• Prompt: Could you rewrite the records from the line containing "You are a computer-use agent. This" through the line containing "Action: tap(165, 244)", swapping "Select" for "Choose" and changing nothing else? Give only those lines, and leave out the pictures.

• Stored rows:
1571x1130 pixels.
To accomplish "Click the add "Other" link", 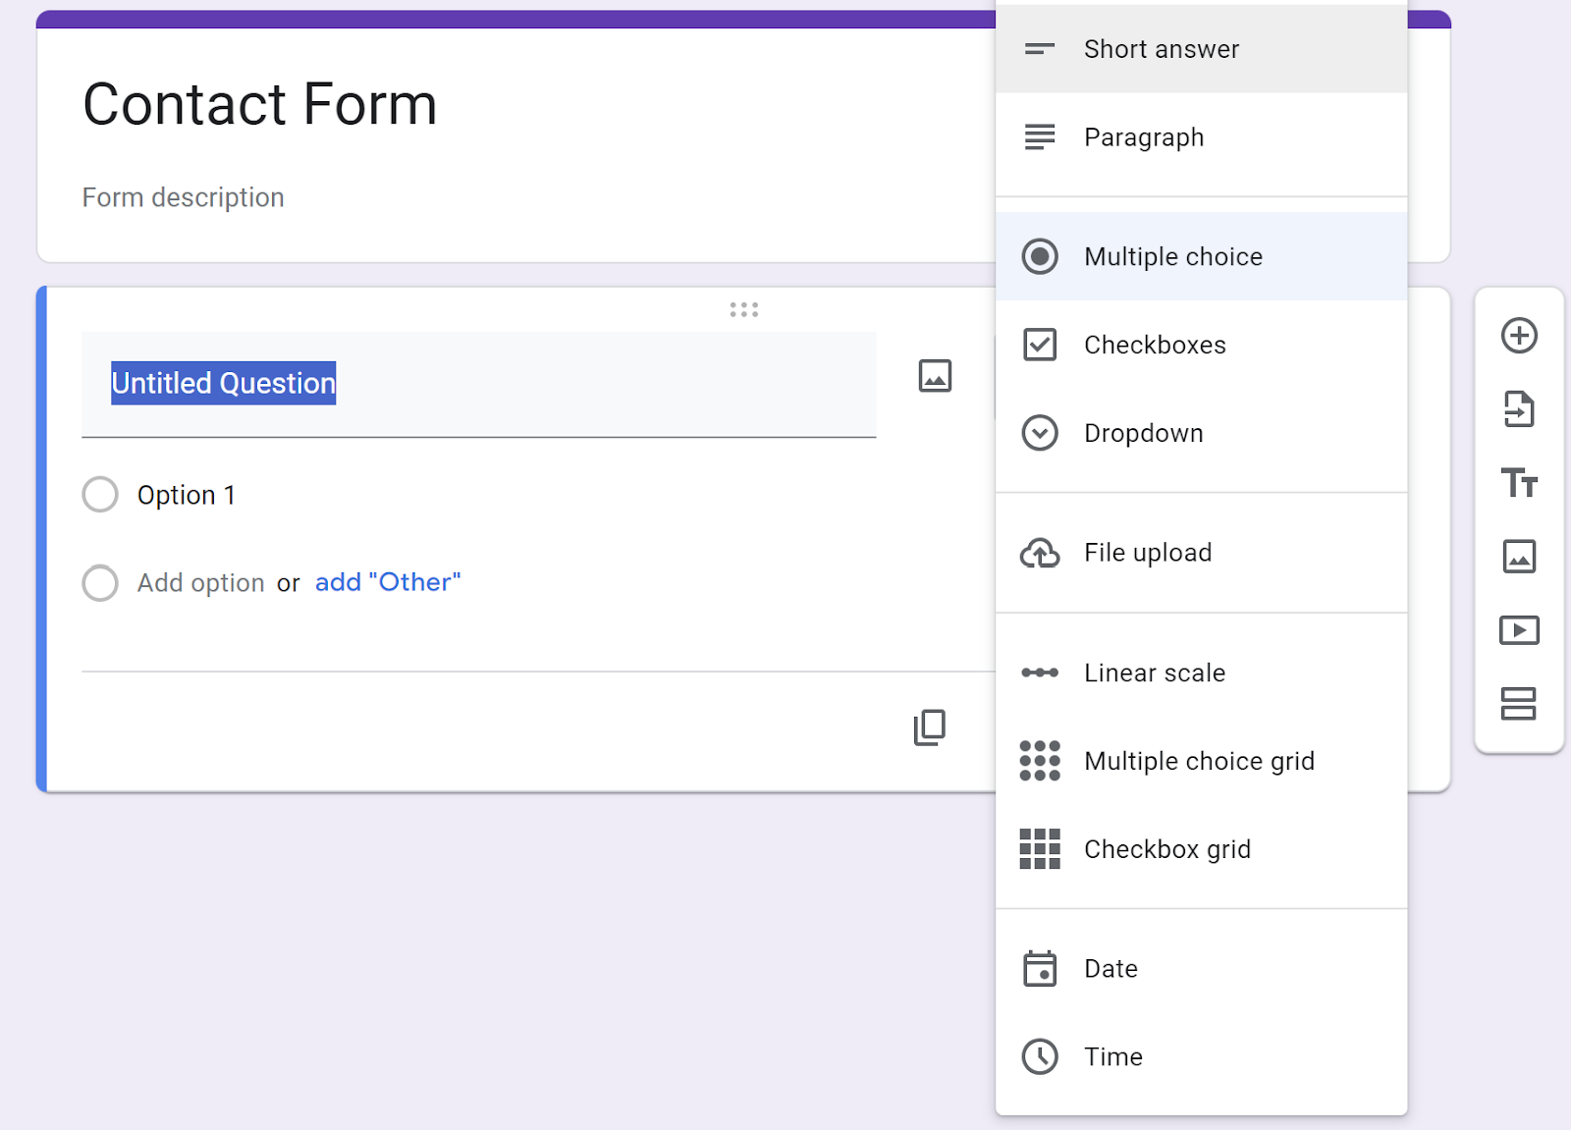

* * *

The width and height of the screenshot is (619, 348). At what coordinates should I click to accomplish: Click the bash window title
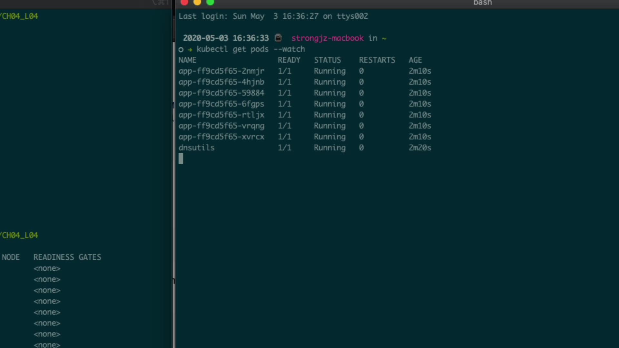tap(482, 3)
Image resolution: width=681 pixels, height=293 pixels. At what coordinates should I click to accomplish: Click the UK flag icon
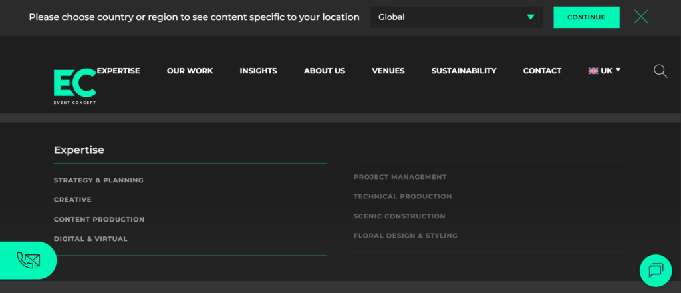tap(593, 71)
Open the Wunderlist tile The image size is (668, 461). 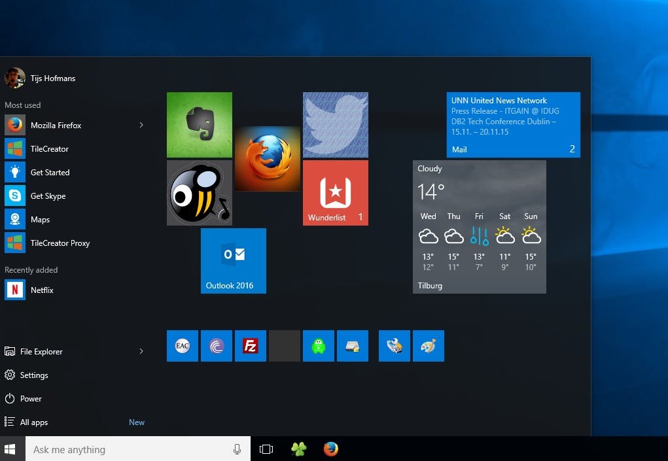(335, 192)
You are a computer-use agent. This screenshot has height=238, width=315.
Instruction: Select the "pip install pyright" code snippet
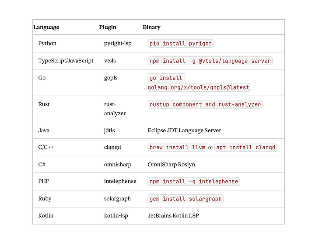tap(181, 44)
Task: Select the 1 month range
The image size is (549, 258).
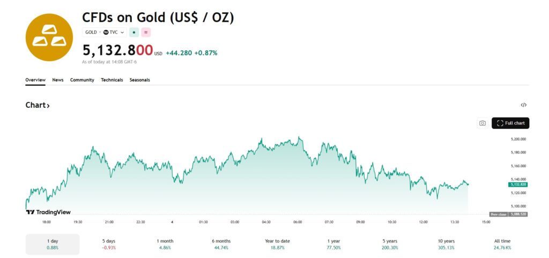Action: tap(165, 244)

* * *

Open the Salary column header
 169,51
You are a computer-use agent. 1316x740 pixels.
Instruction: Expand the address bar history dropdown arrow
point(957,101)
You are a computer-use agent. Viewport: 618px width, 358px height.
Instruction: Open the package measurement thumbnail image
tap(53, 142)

• Reply:
You are a computer-use agent. This screenshot has height=238, width=315.
Instruction: Choose the "pip install pyright" code snippet
tap(181, 44)
Task: Choose the 1 month range
The image size is (549, 258).
Action: tap(165, 244)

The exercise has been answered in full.